O que, para mim, sempre foi um mistério, é não ver na tal comissão, na DGS, ninguém pensar segunda outra lógica, isto é, enformada por um pensamento de Saúde Pública: as vacinas são, e têm sido desde sempre, um poderoso aliado da saúde, um produto seguro, e o que está neste momento nos pratos da balança leva a que deva ser usado e aconselhado, pois o risco das consequências da doença neste grupo (70/75 e mais anos) é assustadoramente maior do que hipotéticos efeitos secundários. Nem sequer, nestas decisões disparatadas, se vê a sombra de um outro critério básico em saúde pública: a aceitabilidade. Para uma intervenção ter sucesso é necessário que seja aceite pela população a quem se dirige, como um todo. Calculo o que não terá ficado a pensar toda a gente, o povo votante, desta decisão de excluir aqueles que mais precisam!
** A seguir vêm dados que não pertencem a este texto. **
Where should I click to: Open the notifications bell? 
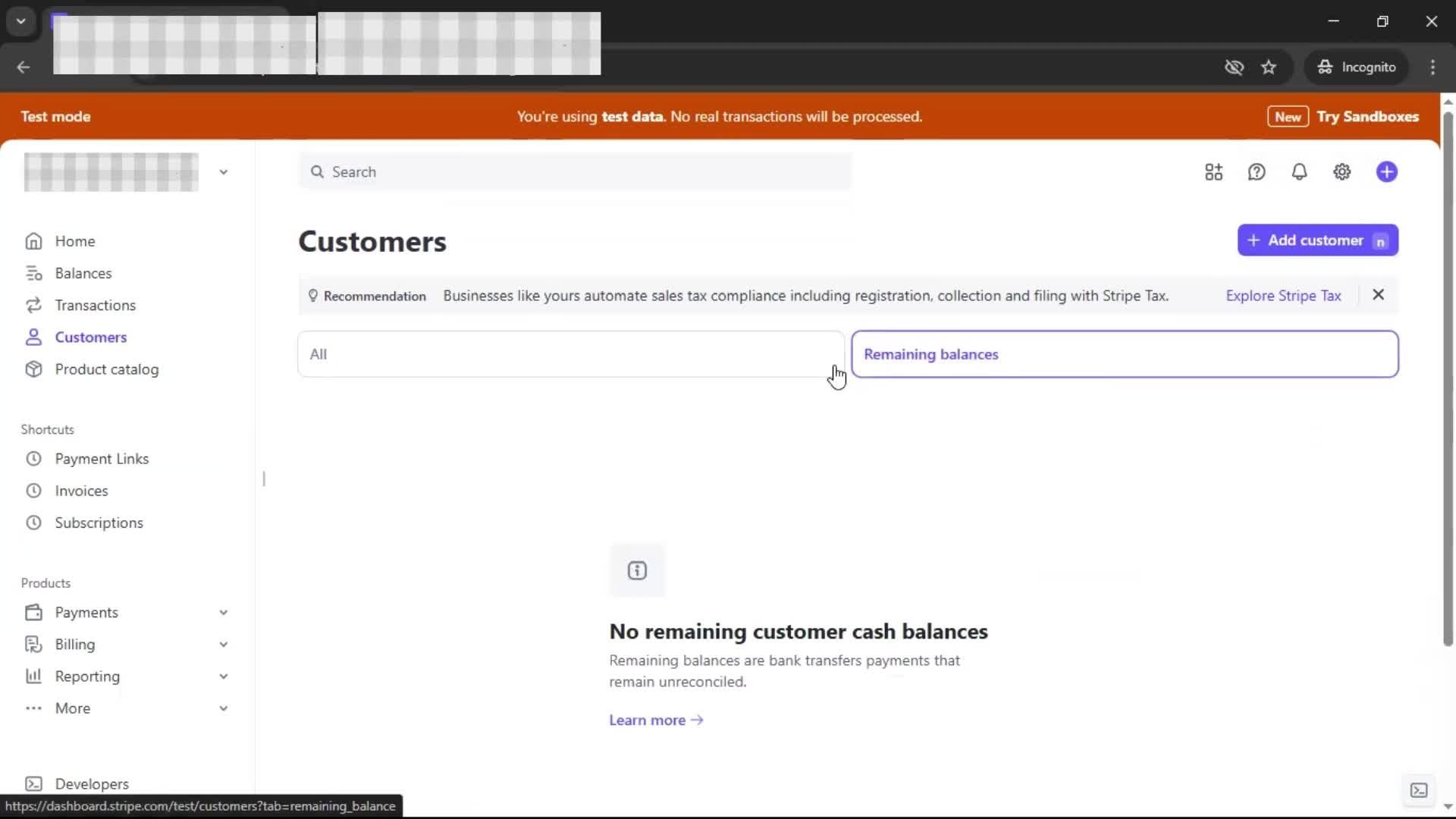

Quem, de imediato, se apercebeu do perigo foi o primeiro-ministro, que pode ser acusado de tudo, menos de não ter um apuradíssimo instinto de sobrevivência e de conseguir prever consequências políticas. E, Deus o ajude, saltou logo para a praça pública, dizendo que não aceitaria um critério desta natureza. É óbvio que, com isto, passou mais um cartão de inutilidade à tal comissão (e à DGS), mas quem se põe a jeito... De todo o modo, esta desautorização (merecida) é péssima para a manutenção de uma desejada decisão política baseada na técnica, pois describiliza os técnicos. Já por aqui tinha referido, falando na criação desta comissão, parecer-me inadmissível não ver um único médico especialista em Saúde Pública integrá-la, pois foi, e é, a Saúde Pública que sempre lidou com populações e planeamento de medidas dirigidas a grandes grupos, epidemias, pandemias e vacinas. Está a ver-se o resultado de tal altivez.
Nota: Muito mais poderia ser dito sobre os anunciados, e atrapalhados, critérios para vacinação Covid19, limitei-me a escolher apenas o mais gritante.